On CNN, Cameron added that he believes the passengers on the sub “got some warning, that they heard an acoustic signature from the hull starting to delaminate.” Cameron believes he heard delamination, the process in which water begins to separate layers of fibers, “with his ears, not through the sensor system in the last moments of their lives, and that’s a pretty scary prospect.” .

He said it was “inconceivable” that the company in charge of the submersible mission to titanicOceanGate, did not go through the proper tests safe processes. He confirmed that he never did business with OceanGate and didn’t try to warn CEO Stockton Rush about his security issues, thinking “maybe they’ve worked it out (security issues).”

In an earlier interview on Thursday, he told ABC News that several of his deep-submersion colleagues had written letters to OceanGate officials in the past, warning that their submersible was too experimental and needed to be certified safe.
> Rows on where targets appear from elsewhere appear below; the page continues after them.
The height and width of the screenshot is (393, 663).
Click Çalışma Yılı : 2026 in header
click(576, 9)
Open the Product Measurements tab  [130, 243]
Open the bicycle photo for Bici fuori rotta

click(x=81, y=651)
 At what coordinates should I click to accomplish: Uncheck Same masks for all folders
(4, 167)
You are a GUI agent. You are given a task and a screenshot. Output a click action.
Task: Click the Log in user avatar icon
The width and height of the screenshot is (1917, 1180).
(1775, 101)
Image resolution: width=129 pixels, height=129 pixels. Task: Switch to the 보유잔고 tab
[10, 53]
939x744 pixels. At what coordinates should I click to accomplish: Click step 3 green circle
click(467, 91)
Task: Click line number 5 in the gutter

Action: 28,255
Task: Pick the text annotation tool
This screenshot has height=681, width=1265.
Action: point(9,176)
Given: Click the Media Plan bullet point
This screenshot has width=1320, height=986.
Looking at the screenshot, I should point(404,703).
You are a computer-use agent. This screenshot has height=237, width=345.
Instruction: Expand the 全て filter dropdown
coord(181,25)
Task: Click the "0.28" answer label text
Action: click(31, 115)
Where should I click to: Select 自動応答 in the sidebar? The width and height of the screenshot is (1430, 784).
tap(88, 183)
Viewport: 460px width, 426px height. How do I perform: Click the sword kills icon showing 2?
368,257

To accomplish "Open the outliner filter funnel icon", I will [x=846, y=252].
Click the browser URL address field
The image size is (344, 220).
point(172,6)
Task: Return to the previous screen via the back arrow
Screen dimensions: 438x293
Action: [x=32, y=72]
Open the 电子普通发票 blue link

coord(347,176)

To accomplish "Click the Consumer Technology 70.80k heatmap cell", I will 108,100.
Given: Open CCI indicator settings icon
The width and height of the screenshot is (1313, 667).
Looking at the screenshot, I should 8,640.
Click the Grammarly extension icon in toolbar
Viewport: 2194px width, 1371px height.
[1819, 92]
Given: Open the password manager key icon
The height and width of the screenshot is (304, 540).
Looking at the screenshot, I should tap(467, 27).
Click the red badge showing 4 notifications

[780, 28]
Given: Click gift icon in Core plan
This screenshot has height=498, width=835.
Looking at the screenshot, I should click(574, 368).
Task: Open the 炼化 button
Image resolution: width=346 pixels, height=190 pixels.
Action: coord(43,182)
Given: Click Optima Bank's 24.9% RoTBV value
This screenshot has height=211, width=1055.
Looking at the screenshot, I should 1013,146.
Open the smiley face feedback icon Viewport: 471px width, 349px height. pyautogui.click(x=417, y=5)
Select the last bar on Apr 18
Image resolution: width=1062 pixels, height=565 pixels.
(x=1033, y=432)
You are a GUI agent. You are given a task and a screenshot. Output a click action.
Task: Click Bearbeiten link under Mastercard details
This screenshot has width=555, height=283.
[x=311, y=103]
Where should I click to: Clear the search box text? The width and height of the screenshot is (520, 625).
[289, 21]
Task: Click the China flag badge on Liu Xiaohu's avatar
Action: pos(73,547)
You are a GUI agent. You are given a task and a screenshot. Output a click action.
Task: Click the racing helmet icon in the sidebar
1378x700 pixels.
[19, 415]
“I am struck by the similarity of the Titanic disaster itself, where the captain was repeatedly warned about the ice ahead of his ship, yet he sped into an ice field on a moonless night and as a result , many people died. Cameron said.

“For us, it is a very similar tragedy where the warnings were not heeded. That it happens in exactly the same place with all the diving that is done all over the world, I think it’s amazing. It’s really quite surreal.”

An expert scuba diver who has participated in more than 30 deep-sea expeditions, Cameron piloted an experimental vessel of his own design on an unprecedented dive in an underwater valley in the Mariana Trench in 2012.

He “knowingly” did not seek certification for his vessel, he said The New York Times on Thursday, because it was a scientific and solo mission.

“I would never design a passenger-carrying vehicle and not have it certified,” he said.